Hammertoe and Mallet Toe

Hammertoe and Mallet Toe

A hammer toe is characterized by the extension of the metatarsophalangeal (MTP) joint and the distal interphalangeal (DIP) joint. There is hyperflexion of the proximal interphalangeal (PIP) joint. In simple terms, the affected toe bends towards the floor causing the middle toe joint to rise up. This condition usually affects the second toe and is frequently associated with bunions. A mallet toe is characterized by the flexion of the DIP joint. It frequently affects the second toe.

Causative & risk factors

The biggest cause of developing hammertoe or mallet toe is wearing tight shoes or high heels frequently. Hence women are more commonly affected by these deformities.

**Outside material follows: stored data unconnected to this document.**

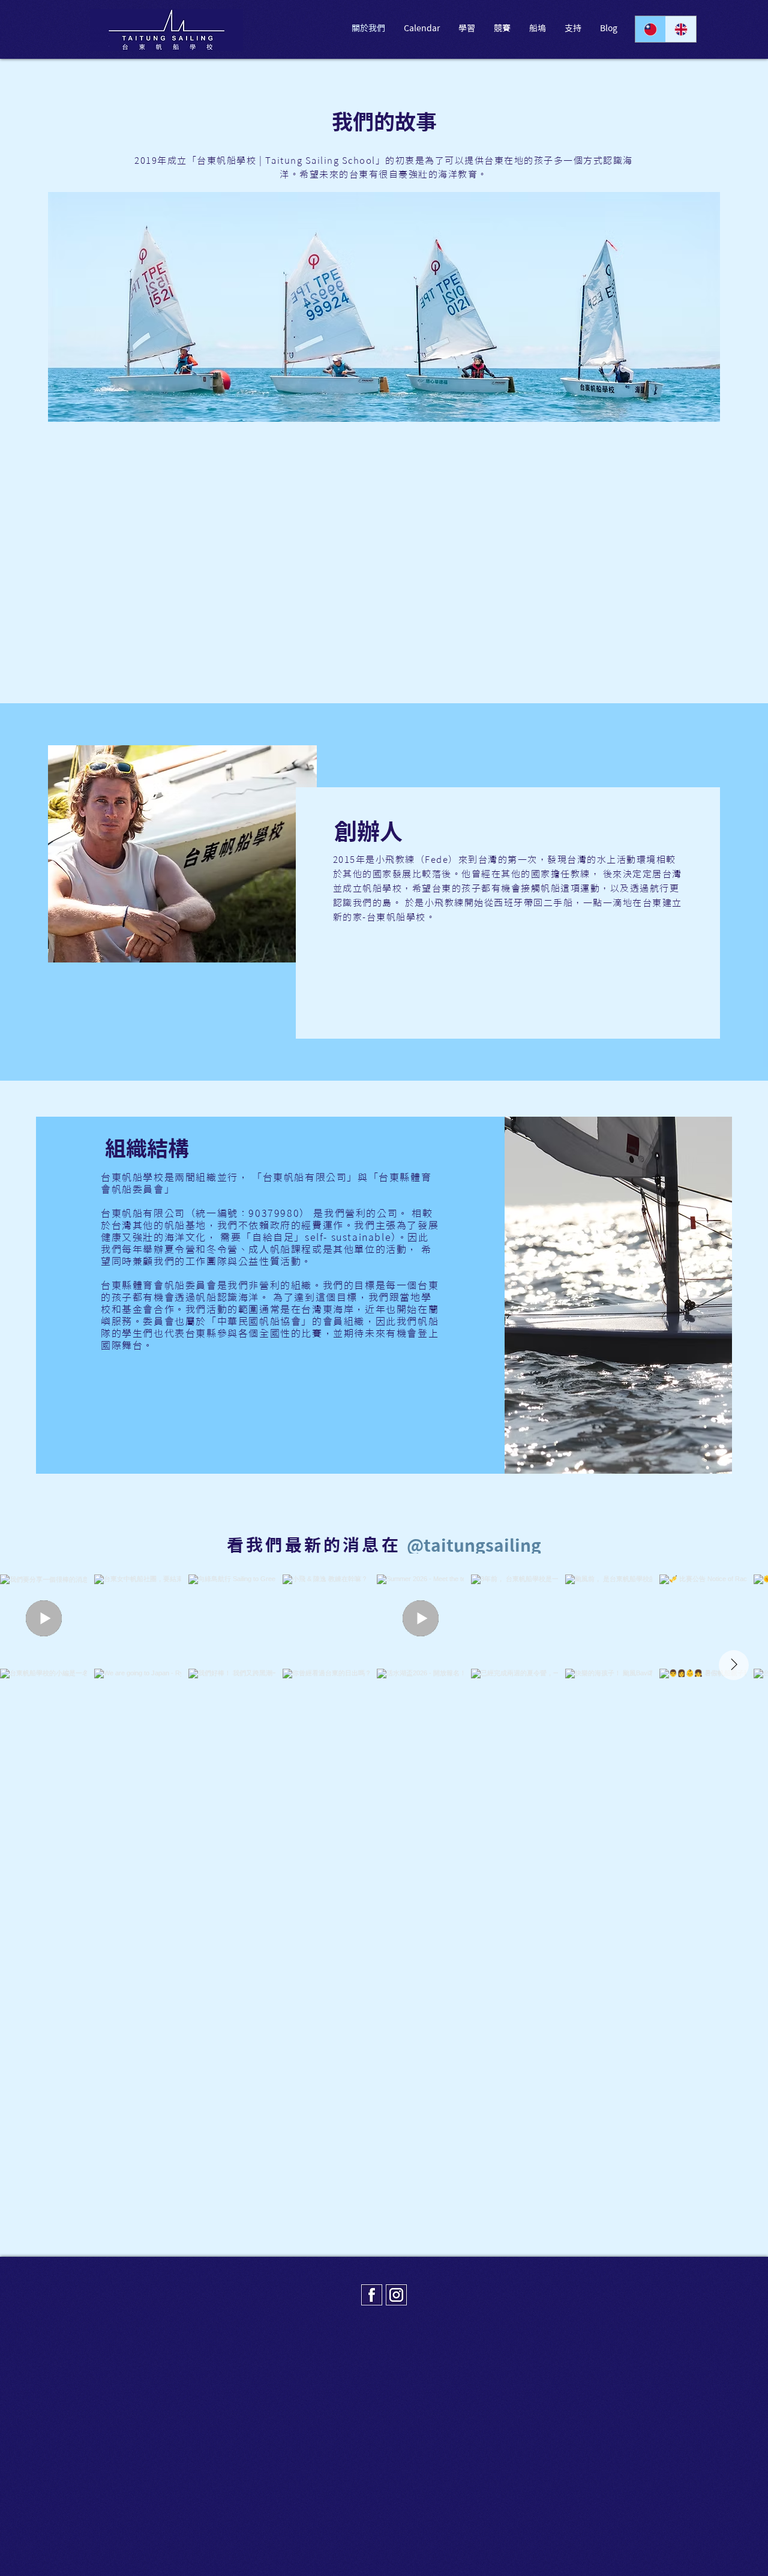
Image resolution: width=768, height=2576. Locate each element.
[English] (680, 29)
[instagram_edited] (396, 2294)
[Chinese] (650, 29)
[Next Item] (734, 1665)
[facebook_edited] (371, 2294)
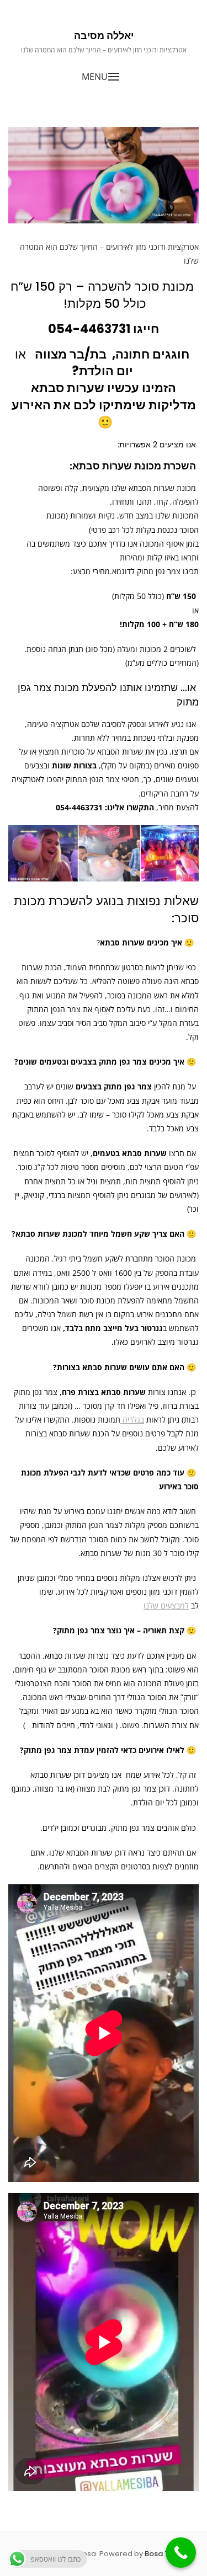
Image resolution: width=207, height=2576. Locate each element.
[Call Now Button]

Sometimes these conditions can result due to trauma, diabetes, stroke, Charcot-Marie-Tooth syndrome or rheumatoid arthritis.

Clinical presentation

The affected toe appears physically deformed. There may be pain in the affected toe. Wearing shoes and walking may become difficult. Toe deformities are frequently associated with corns or calluses.

Investigations

Hammertoe or mallet toe can be diagnosed on the basis of physical examination. Investigations are performed to detect their underlying cause. They include X-rays, blood glucose levels, tests for rheumatoid factor etc.

Treatment  

Treatment consists of conservative measures such as the use of orthotic shoes and splints. Anti-inflammatory drugs can be injected to relieve the pain.

Surgical intervention may be necessary in persistent or very painful cases.